Haudley appointed to CACTIS Foundation board of directors

PHOENIX – The CACTIS Foundation on Dec. 14 announced the appointment of Charlinda Haudley, Ph.D., to its board of directors.

Haudley is an enrolled member of the Navajo Nation and currently works in the office of Sen. Mark Kelly, D-Ariz.

Prior to her current position, she worked in the Office of Diversity and Inclusion at the University of Arizona.

Haudley earned a doctorate in higher education in May 2021 from UA. She also holds a master’s in education from the University of California-Los Angeles and a bachelor’s from UA.

In 2020, Haudley was honored with the 40-Under-40 Award from the Tucson Hispanic Chamber of Commerce. In 2019, she received the Maria Teresa Velez Diversity Leadership Award for her commitment to furthering diversity in education, higher education, and the community at large.

“In recruiting and naming Dr. Chaudrey to the CACTIS board, consideration was given to certain priorities, particularly CACTIS’ commitment to diversity and inclusion,” said Dr.
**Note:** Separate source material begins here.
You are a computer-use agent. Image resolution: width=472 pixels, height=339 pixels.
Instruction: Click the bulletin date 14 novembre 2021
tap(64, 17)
Hirsch Handmaker, chairman and CEO of the CACTIS Foundation.

The CACTIS Foundation is a community-based nonprofit that works on traumatic brain Injury, or concussions, and advancing the diagnosis, treatment, and prevention of disease through research-based preclinical and clinical programs, early phase trials and Continuing Medical Education.

Charles Sams III sworn in as National Park Service director

Courtesy photo | Department of Interior
Charles “Chuck” Sams III shakes hands with Interior Secretary Deb Haaland after his swearing-in ceremony on Dec. 16.

WASHINGTON — Charles F. “Chuck” Sams III was ceremonially sworn in as director of the National Park Service by Secretary of the Interior Deb Haaland on Dec. 16.

Sams is the first tribal citizen to lead the agency, which has been without a Senate confirmed leader for nearly five years.

Sams said, “I have no doubt that together, we’ll be able to expand access to the outdoors, protect America’s public lands, and upgrade our nation’s infrastructure system through the Bipartisan Infrastructure Law.”

A U.S. Navy veteran,?Chuck is an enrolled member, Cayuse and Walla Walla, of the Confederated Tribes of the Umatilla Indian Reservation in Oregon, where he lives with his wife and four children.

Chuck has worked in state and tribal governments and the nonprofit natural resource and conservation management fields for more than 25 years.

He holds a bachelor’s in business administration from Concordia University-Portland and a master’s in legal studies in Indigenous peoples law from the University of Oklahoma.

At his swearing-in ceremony, Haaland said, “Everyone should have access to the outdoors no matter where they live, how much money they have, or what their background is.

“Chuck Sams understands the importance of connecting people to nature, and I am thrilled to work with him as the Interior Department works to make our national park system accessible to all Americans,” she said.

Vision Maker Media honors Hull with Frank Blythe Award

LINCOLN, Neb. — Capping off its 45th anniversary year, Vision Maker Media has presented the 2021 Frank Blythe Award for Media Excellence to Ron Hull, Nebraska Public Media special advisor.

The award honors the contributions of individuals or organizations that empower Native storytellers in public media.

In 2006, Blythe, Eastern Cherokee/Sisseton Wahpeton Dakota, executive director of Vision Maker Media, announced his retirement after serving as the organization’s first executive director for 30 years. The award was then established that year.

Blythe said, “Ron Hull was one of the early supporters and always a good advocate for Vision Maker Media to Nebraska Public Media.”

Hull was a charter member and the first treasurer of the Native American Public Broadcasting Consortium, founded in 1976. The NAPBC was renamed Native American Public Telecommunications in 1995 and became Vision Maker Media in 2013.

Mark Leonard, general manager, Nebraska Public Media said, “Ron Hull has been at the beginning of so many great things in public broadcasting, including the creation of NAPBC in 1972, now known as Vision Maker Media.

“His passion for history, culture and arts has infused all of Ron’s work in public media,” he said.